Teks Bacaan -
Kamis, 01 Juli 2010

Percikan "That's All "by Tami Ferrasta,,, Ledakan Pertama

Hanya Allah yang akan mengingatkan kita.
Hanya Allah yang akan memberikan pencerahan dan memberikan
hidayah kepada kita




Banyak pristiwa yang tidak akan pernah saya lupakan dalam perkawinan saya. Banyak sekali. Salah satu pristiwa yang paling melekat di hati saya adalah peristiwa seminggu setelah pernikahan kami. Hari itu kami sedang bertandang ke rumah Ibu di Rawamangun. Setelah sholat Dzuhur, Pepeng memanggil saya.

"Kamu sekarang istri saya. Saya harus memberitahukan kewajiban kamu sebagai perempuan Islam. Saya tahu kamu taat beribadah. Ada ibadah lain selain sholat yaitu Jilbab, hijab. Perempuan wajib menutup auratnya. Itu perintah Allah di dalam Al Quran," kata Pepeng dengan tenang.

Dhuuuaarrrrr! Bunyi ledakan itu terdengar kencang memecahkan kepala saya. Ternyata orang ini tidak asyik. Dia sok mengatur. Seperti ustad saja. Masak saya disuruh pake jilbab? Pokoknya, di hari itu dunia saya runtuh.Saya pun menangis sejadi-jadinya.

Saya lari ke dapur mengadu pada Ibu dan Mbak Dien, kakak perempuan Pepeng. Melihat saya menangis seperti itu, ibu dan Mbak Dien heran dan bertanya, kenapa saya menangis? Saya bercerita, Pepeng meminta saya memakai jilbab, padahal saya saya masih belum terpikir sama sekali untuk mengenakan jilbab. Saya masih suka tampil dengan gaya saya yang kelihatan modis, modern, atau apapun sebutannya. Pokoknya, jangan jilbab. Jangan suruh saya memakai hijab. Amit-amit! Teriak saya sekenanya dalam hati.

Pepeng tidak dibela sama sekali, dia malah dimarahi oleh ibu dan kakaknya itu. "Ada apa? Kok kamu memaksa istri kamu pakai jilbab? Memangnya kamu ustad, kamu mau jadi ustad?" Mereka bertanya seperti metraliur.

"Lho, memangnya kalau saya ustad, kenapa? Apa saya salah? Saya mengetahui dengan pasti kewajiban memakai jilbab bagi perempuan. Apa salah saya mengingatkan istri saya untuk mengenakan jilbab? Saya tidak memaksa kok" Pepeng memberikan jawaban yang sebenarnya mengena di hati saya.

Petunjuk 1 - Menurut teks bacaan, ke mana mereka bertandang seminggu setelah pernikahan?
Petunjuk 2 - Terjemahkan kalimat "Saya pun menangis sejadi-jadinya." dari teks bacaan ke dalam bahasa Inggris.
Petunjuk 3 - Ketik ulang bagian teks bacaan dari "Kamis, 01 Juli" sampai ke "Pepeng dengan tenang.".

Data yang Diberikan -
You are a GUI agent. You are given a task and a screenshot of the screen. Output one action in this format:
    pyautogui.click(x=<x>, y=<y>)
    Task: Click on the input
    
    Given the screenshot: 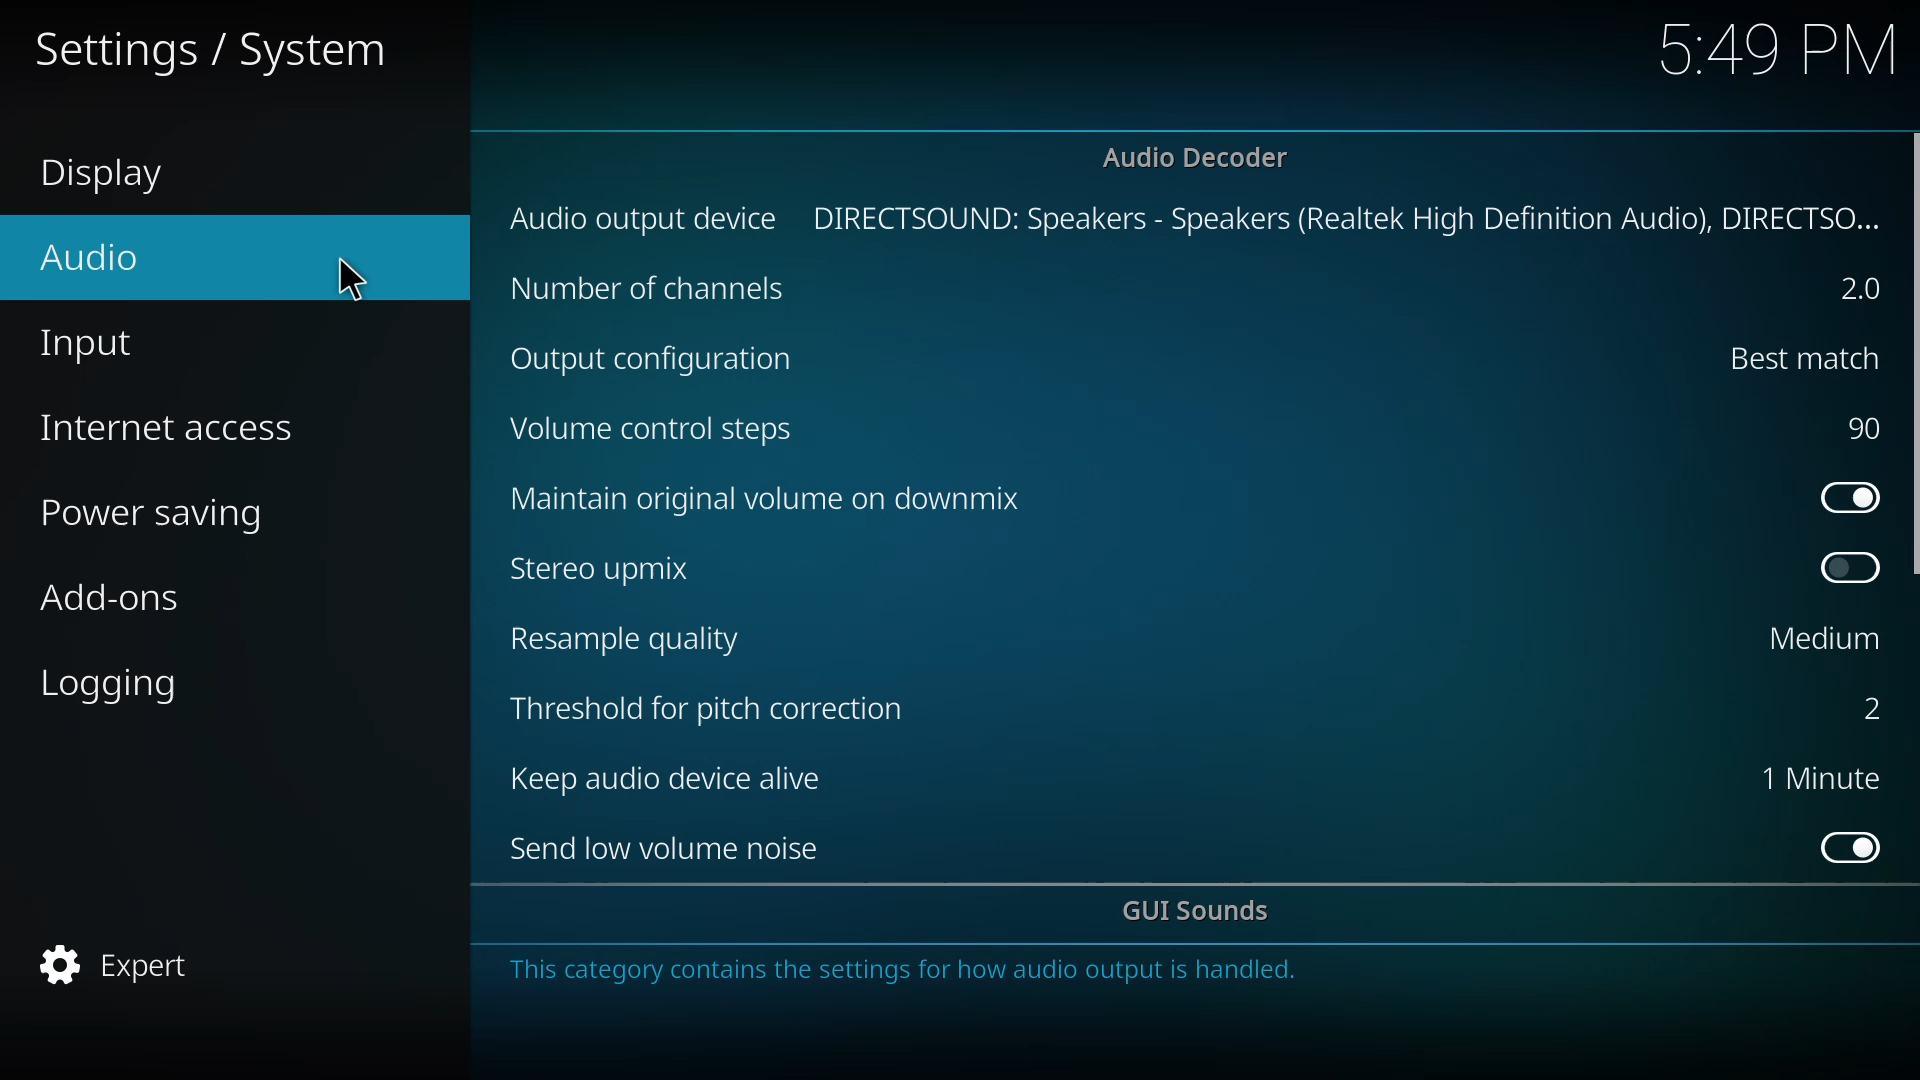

Jawaban yang Diharapkan 1 - Ke rumah Ibu di Rawamangun.

Jawaban yang Diharapkan 2 - I cried my heart out.

Jawaban yang Diharapkan 3 -
Kamis, 01 Juli 2010

Percikan "That's All "by Tami Ferrasta,,, Ledakan Pertama

Hanya Allah yang akan mengingatkan kita.
Hanya Allah yang akan memberikan pencerahan dan memberikan
hidayah kepada kita




Banyak pristiwa yang tidak akan pernah saya lupakan dalam perkawinan saya. Banyak sekali. Salah satu pristiwa yang paling melekat di hati saya adalah peristiwa seminggu setelah pernikahan kami. Hari itu kami sedang bertandang ke rumah Ibu di Rawamangun. Setelah sholat Dzuhur, Pepeng memanggil saya.

"Kamu sekarang istri saya. Saya harus memberitahukan kewajiban kamu sebagai perempuan Islam. Saya tahu kamu taat beribadah. Ada ibadah lain selain sholat yaitu Jilbab, hijab. Perempuan wajib menutup auratnya. Itu perintah Allah di dalam Al Quran," kata Pepeng dengan tenang.